The non-fungible token art market is primed for an explosion this year – and cyber thieves are on the hunt.
Barely into the year, the OpenSea NFT marketplace processed a record US$2.7 billion worth of sales, while an Indonesian high schooler became a millionaire after selling NFT selfies.
If you’re a content creator thinking of jumping on the NFT bandwagon, now is probably a good time to take that leap of faith. However, remember that hackers and scammers are running amok to try and cash in on this craze, with many NFT buyers and creators already losing assets to malicious schemes.
While blockchain is generally secure, it’s far from a digital utopia. Time and again, scammers have proven to find loopholes and workarounds to wreak havoc on systems and steal funds.
To help you safely navigate the murky waters of NFTs and the wild, wild west that the decentralised finance world is, we’ve gathered a list of common security issues and tips on how you can avoid them.
-
Smart contract vulnerabilities
Smart contracts influence how NFTs operate on a blockchain. If done incorrectly, these contracts can contain vulnerable codes that enable shady characters to exploit and hurt an NFT project in a big way.
In 2017, the iconic CryptoPunks project made headlines after hackers exploited a bug that allowed them to snag those dazzling characters for free. The vulnerable bug had enabled the attackers to freeze fund transfers. As a result, the attackers paid for the NFTs and then triggered a refund to get all their Ether coins back.
How to avoid
Smart contracts can be a nightmare for NFT creators. Hire a reputable auditor to ensure your smart contracts are bulletproof. Get an expert opinion regardless of your knowledge about smart contracts. These experts can help you avoid a disaster.
-
Marketplace vulnerabilities
Developing a marketplace on a blockchain doesn’t make it secure.
For example, cyber attackers recently hit the OpenSea marketplace by abusing a bug on the backend that enabled the purchase of at least US$1.1 million worth of NFTs at older and cheaper prices. While attackers did not directly target OpenSea’s software, the incident highlights the need for tighter security and awareness campaigns.
Last year, hackers stole countless NFT collections from Nifty Gateway users after stealing their accounts. Talk about a painful experience! Most of the victims did not enable two-factor authentication (2FA).
How to avoid
NFT collectors should use as many security features as possible, like 2FA, while also keeping a close eye on your NFT account for suspicious activity so that you can act swiftly to minimise damage.
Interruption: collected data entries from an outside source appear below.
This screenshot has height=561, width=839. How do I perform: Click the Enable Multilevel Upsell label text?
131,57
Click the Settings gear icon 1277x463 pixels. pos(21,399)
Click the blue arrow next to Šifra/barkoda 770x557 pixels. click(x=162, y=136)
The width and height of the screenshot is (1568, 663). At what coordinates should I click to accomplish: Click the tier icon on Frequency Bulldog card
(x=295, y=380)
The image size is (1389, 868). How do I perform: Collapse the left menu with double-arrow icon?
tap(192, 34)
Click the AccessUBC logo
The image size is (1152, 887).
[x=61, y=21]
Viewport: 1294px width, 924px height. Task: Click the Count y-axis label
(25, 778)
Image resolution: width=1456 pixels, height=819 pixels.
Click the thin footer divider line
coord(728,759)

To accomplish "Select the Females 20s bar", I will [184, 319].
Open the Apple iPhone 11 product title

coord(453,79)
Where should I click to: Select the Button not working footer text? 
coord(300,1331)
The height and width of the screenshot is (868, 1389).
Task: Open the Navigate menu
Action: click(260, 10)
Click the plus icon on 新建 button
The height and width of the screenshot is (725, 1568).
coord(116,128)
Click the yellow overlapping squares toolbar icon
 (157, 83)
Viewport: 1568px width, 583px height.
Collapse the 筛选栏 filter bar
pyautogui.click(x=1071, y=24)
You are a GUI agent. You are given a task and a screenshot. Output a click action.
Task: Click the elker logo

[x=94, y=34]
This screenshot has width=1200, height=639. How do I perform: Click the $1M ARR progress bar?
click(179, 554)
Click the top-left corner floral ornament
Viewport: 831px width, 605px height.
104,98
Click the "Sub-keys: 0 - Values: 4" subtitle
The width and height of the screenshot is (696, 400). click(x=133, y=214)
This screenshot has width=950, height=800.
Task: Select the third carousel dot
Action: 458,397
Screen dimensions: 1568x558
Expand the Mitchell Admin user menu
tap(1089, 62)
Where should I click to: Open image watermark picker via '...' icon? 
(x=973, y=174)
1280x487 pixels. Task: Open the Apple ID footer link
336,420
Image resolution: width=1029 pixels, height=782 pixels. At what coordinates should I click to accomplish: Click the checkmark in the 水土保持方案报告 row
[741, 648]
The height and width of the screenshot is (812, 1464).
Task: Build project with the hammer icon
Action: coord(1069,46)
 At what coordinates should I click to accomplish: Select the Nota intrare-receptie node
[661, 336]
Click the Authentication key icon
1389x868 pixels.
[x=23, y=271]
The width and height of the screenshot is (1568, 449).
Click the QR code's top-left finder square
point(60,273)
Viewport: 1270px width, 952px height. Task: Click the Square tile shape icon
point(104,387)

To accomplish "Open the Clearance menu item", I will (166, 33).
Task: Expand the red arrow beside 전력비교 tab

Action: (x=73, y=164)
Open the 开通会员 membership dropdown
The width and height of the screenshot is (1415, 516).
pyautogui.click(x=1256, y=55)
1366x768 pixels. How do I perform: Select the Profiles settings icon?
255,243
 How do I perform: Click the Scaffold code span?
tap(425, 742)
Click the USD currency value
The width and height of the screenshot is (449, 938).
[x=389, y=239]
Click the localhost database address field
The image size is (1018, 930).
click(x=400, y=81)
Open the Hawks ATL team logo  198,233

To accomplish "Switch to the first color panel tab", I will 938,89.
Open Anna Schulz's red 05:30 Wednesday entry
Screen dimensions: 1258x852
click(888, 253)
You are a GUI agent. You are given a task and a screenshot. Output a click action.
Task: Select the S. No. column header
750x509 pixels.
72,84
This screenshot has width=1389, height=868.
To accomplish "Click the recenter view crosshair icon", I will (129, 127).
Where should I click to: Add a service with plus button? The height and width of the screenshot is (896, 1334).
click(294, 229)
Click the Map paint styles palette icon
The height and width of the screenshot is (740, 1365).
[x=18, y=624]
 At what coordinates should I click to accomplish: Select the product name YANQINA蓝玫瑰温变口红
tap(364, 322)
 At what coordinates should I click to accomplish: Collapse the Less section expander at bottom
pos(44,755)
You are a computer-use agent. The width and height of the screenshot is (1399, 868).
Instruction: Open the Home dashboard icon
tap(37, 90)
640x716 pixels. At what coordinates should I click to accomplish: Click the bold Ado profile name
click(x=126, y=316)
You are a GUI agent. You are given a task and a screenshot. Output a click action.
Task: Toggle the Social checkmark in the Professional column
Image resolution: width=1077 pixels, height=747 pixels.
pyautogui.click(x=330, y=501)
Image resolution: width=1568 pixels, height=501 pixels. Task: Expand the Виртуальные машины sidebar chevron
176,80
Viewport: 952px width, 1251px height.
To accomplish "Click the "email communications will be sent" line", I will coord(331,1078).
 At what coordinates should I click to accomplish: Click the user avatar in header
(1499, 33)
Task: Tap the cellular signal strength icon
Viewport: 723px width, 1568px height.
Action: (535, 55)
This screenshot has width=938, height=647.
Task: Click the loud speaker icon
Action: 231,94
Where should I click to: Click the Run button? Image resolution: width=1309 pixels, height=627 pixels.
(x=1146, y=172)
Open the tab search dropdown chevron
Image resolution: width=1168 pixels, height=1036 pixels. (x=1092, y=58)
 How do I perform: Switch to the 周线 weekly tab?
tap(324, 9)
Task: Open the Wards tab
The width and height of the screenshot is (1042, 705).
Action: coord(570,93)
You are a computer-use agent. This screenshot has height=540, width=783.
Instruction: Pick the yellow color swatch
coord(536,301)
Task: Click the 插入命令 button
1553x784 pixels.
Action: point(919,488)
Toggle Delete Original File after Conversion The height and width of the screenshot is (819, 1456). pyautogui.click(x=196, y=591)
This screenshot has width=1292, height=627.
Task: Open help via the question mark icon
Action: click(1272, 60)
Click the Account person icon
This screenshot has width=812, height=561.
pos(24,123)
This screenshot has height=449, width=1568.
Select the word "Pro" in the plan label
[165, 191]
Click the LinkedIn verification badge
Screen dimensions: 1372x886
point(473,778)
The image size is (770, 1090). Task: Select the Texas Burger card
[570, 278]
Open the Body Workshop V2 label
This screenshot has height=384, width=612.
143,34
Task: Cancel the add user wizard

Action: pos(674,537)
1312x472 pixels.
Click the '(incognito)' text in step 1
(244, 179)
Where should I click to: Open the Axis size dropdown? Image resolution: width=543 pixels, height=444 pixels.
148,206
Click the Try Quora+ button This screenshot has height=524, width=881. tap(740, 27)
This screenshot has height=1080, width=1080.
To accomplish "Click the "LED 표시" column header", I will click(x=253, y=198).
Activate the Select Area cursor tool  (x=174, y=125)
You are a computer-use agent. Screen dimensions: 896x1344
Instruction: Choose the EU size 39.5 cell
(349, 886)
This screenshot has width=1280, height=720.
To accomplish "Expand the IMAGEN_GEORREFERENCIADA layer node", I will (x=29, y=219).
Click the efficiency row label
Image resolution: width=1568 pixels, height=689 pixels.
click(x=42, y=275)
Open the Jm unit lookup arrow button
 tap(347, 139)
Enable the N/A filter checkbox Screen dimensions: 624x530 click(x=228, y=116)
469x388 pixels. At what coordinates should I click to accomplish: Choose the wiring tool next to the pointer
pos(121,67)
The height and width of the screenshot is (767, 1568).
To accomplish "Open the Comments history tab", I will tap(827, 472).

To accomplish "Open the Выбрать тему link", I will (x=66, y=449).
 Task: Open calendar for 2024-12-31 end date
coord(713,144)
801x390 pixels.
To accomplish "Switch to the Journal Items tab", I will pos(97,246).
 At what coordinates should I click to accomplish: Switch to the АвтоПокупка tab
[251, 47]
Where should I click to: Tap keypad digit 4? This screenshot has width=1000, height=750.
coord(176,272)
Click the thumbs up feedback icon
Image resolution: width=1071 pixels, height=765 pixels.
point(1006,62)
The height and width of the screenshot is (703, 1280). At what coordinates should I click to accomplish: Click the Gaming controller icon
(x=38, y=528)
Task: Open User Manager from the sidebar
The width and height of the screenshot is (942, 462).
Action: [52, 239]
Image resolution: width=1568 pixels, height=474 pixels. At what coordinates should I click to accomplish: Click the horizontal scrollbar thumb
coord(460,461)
Securing your NFTs in a hardware wallet is highly recommended since the private keys to your account will be encrypted and stored offline, away from the prying eyes of cyber thieves.
-
Compromised community channels
From Twitter to Telegram and Discord, community engagement hotspots are prime targets for attackers.
Imagine waking up to a flurry of messages from hundreds of your beloved fans inquiring about their recent transfer to your wallet. The only problem is that you never posted or offered anything of the sort. This scenario happened to a popular NFT project called Fractal last year.
It turns out a hacker was able to overtake the Discord channel of the Fractal community and make a dubious offer to all members in exchange for SOL transfers. Around ~800 SOL disappeared that day, which had a total value of roughly $150,000 at the time.
How to avoid
As with marketplaces, NFT project owners should set sophisticated passwords and advanced security features like two-factor authorisation for all social channels.
Raising awareness about cybersecurity best practises could also help your audience, like teaching them about strong passwords, phishing attempts and other dubious scam tactics. Your cybersecurity strategy should be two-pronged: one that protects the NFT creator and another that protects the community.
As more embrace the wacky and wonderful world of NFTs, creators should step up on their security measures. While smart contracts and website code are the obvious first steps, don’t forget about the importance of marketplace vulnerabilities and social channel issues.
An ounce of prevention today is worth a pound of cure tomorrow. That’s the motto you should live by as far as the security of your NFTs are concerned.